■ **STORED DATA**

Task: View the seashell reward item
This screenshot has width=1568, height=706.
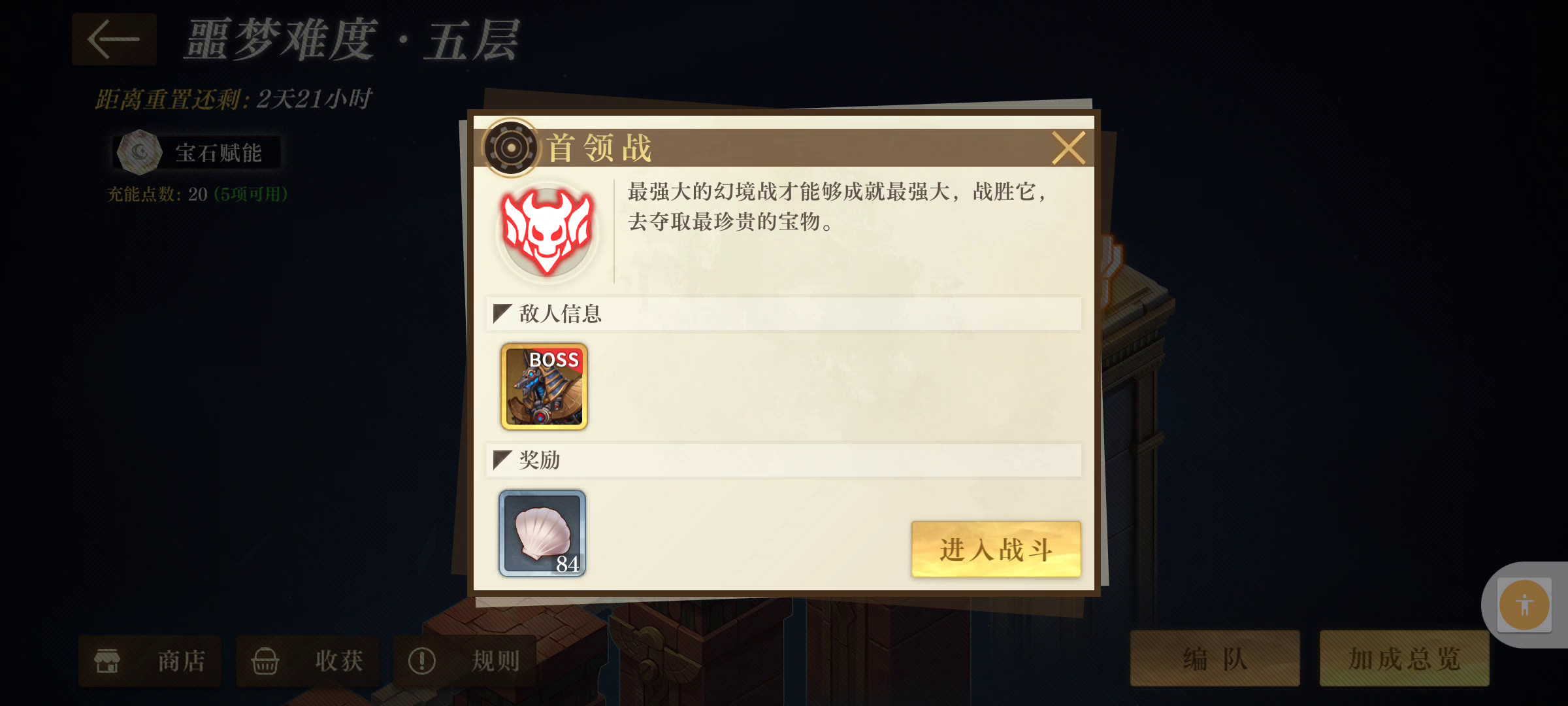Action: click(542, 533)
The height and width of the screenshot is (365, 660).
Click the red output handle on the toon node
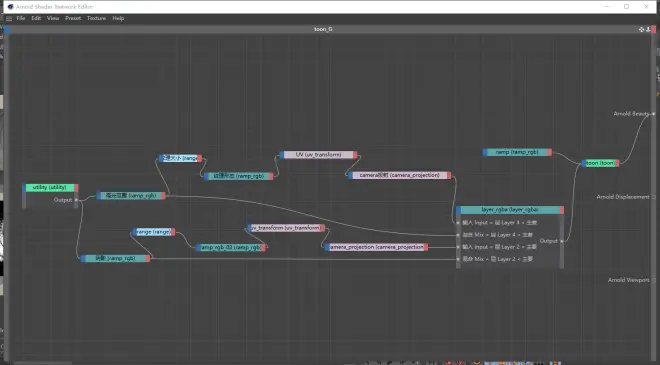617,163
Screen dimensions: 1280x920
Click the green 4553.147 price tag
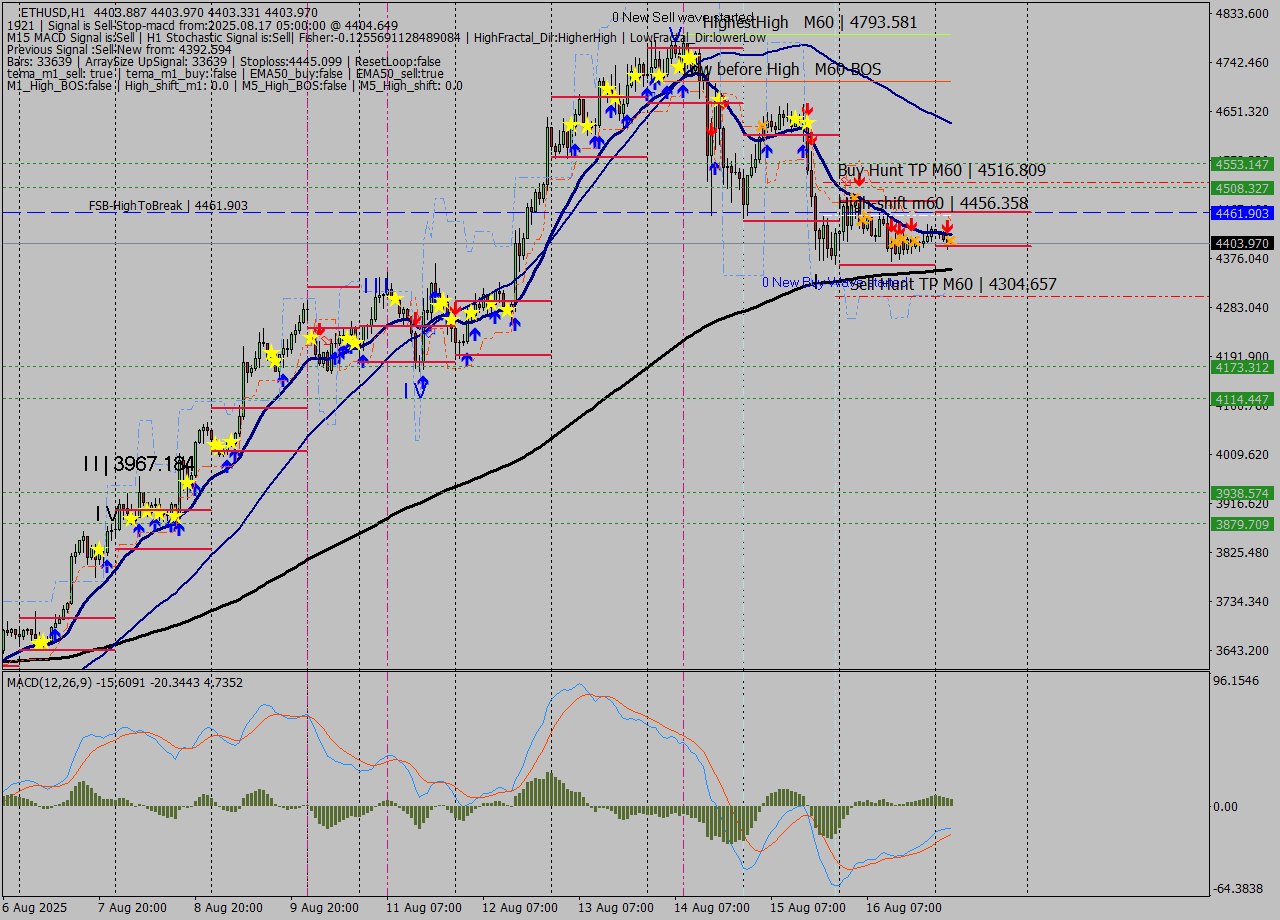pyautogui.click(x=1241, y=164)
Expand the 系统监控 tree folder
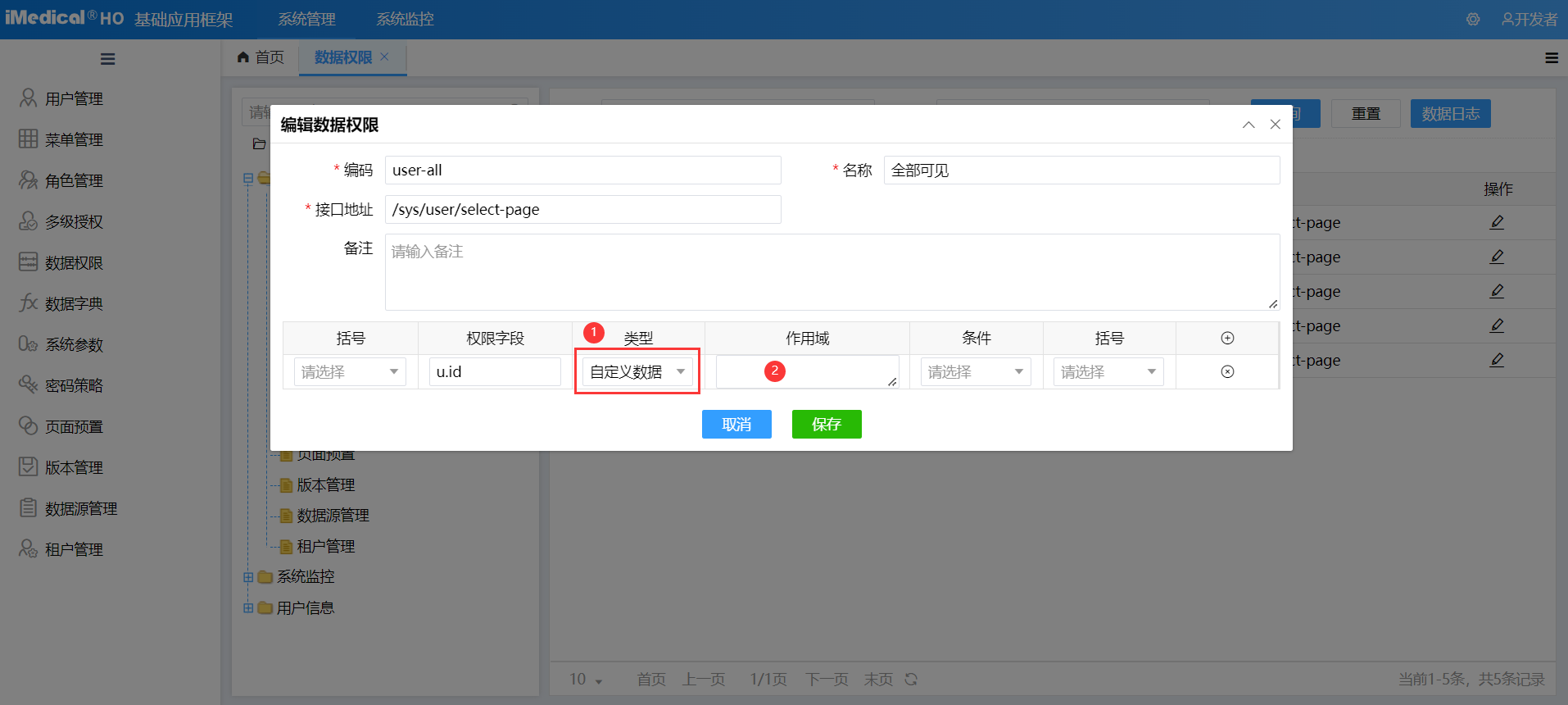1568x705 pixels. coord(248,577)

■ **INSTRUCTIONS TO FOLLOW**
Write out the data above line for line with no changes, omitting the pictures.

■ **WORKED ANSWER**
Task: View the seashell reward item
This screenshot has width=1568, height=706.
Action: click(542, 533)
The height and width of the screenshot is (365, 660).
Click the red output handle on the toon node
617,163
Screen dimensions: 1280x920
Click the green 4553.147 price tag
pyautogui.click(x=1241, y=164)
Expand the 系统监控 tree folder
1568x705 pixels. coord(248,577)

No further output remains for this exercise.